Alberto aplica ley de compensaciones y cierra el año sindical con los Moyano en Camioneros

El Presidente y Axel Kicillof comprometieron su presencia el martes que viene en un acto que se hará en la Federación sindical.

La última cita de Alberto Fernández con sus aliados del sindicalismo está programada para la semana que viene y será, con carácter de exclusividad, con Hugo Moyano. En el gremio de Camioneros dijeron que el Presidente aceptó la invitación para el cierre del congreso anual de la organización que se llevará a cabo en la sede de la Federación y que contará, además, con la participación del gobernador de la provincia de Buenos Aires, Axel Kicillof. Será, de confirmarse, otra aplicación por parte del jefe de Estado de la ley de las compensaciones en un rubro donde almorzó, la semana pasada, con la “mesa chica” de la CGT en la quinta de Olivos.
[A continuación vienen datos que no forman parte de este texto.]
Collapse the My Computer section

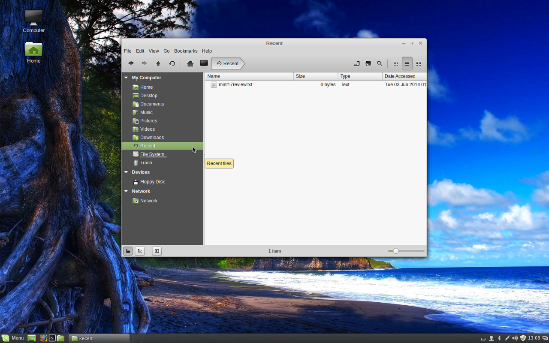(126, 78)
El martes próximo se hará el encuentro para conmemorar el Día del Camionero (que celebra la firma del primer convenio colectivo de la actividad, en 1967) y mostrar al líder de nuevo en al frente de un acto en su gremio, rodeado de las máximas autoridades del país. En agosto y octubre hubo otras dos ocasiones en las que Moyano rompió su propio aislamiento para acudir al llamado de Alberto Fernández para asistir a reuniones en la quinta de Olivos. Desde que arrancó la cuarentena, en marzo pasado, la esposa del dirigente, Liliana Zulet, lo convenció de cumplir un estricto protocolo de permanencia en su casa y recién a fines de noviembre se volvió a ver al dirigente, de 76 años, en sus oficinas como parte de un lento retorno a su rutina.

Ya desde la campaña del Frente de Todos que lo llevó a la Presidencia Alberto buscó hacer equilibrio con todos sus aliados del campo sindical. A cada encuentro con un sector de la CGT le siguió, pocos días después, otro con el espacio interno rival, y por lo general también algún contacto con la CTA de los Trabajadores, que lidera Hugo Yasky y que tiene más cercanía con Cristina de Kirchner. Con la CGT el jefe de Estado optó por un vínculo más institucionalizado, a través de la “mesa chica”, mientras que con Moyano privilegió un lazo más directo. Prueba de ello fue el almuerzo de agosto en Olivos con las parejas de ambos y el hijo menor de Moyano.

El propio camionero ya había hecho gala de ese tipo de relacionamiento con Mauricio Macri. En el arranque de la gestión de Cambiemos eran frecuentes los almuerzos entre el mandatario y el dirigente hasta que el vínculo se rompió sin retorno en 2017 tras los fallidos intentos de Jorge Triaca por avanzar en un proyecto de ley de reforma laboral con aval del gremialismo. De hecho Moyano siempre desdeñó la interlocución de la CGT para vehiculizar sus inquietudes en rubros que exceden esa representación como el futuro de la empresa postal OCA (la mayor empleadora individual de Camioneros) o las causas judiciales con denuncias contra padre e hijo y que de manera recurrente vuelven a la primera plana de la agenda pública.

Incluso, con el alegado propósito de hacer más visibles las diferencias, el dirigente armó para el 17 de octubre (conmemoración del Día de la Lealtad peronista) una caravana de vehículos para apoyar al Gobierno desde el Frente Sindical por el Modelo Nacional (Fresimona, donde participan los mecánicos del Smata, los taxistas y colectiveros disidentes de la UTA, entre otros) al margen del acto que la CGT le ofreció a Alberto el mismo día en la sede de la central obrera para que lo cerrara con un discurso.

El fin de año encuentra al jefe camionero con algunos ítems sin resolver: la amenaza de Horacio Rodríguez Larreta de recortar el presupuesto en la ciudad de Buenos Aires para la recolección de residuos encendió las alarmas en el gremio por la posibilidad concreta de traducirse en rebajas salariales. El aviso es parte de la disputa entre Nación y la ciudad por la quita de un punto en la coparticipación porteña para derivarlo a la provincia de Buenos Aires. Otro es el bono navideño que el gremio en general negocia con más pirotecnia verbal que conflictos con las cámaras empresarias y que este año situó en 25 mil pesos.

De fondo subsiste una disputa por el control de la CGT que quedó congelada por efecto de la pandemia y que recién promete reanudarse hacia agosto del año que viene, cumplido un año de la prórroga del mandato de la actual conducción a cargo de Héctor Daer (Sanidad) y Carlos Acuña (empleados de estaciones de servicio). La hipótesis de máxima del entorno de los camioneros implica encumbrar como líder de la central obrera a Pablo Moyano aunque para Hugo será aceptable cualquier alternativa a la actual hegemonía de los “gordos” de los grandes gremios de servicios en alianza con el gastronómico Luis Barrionuevo.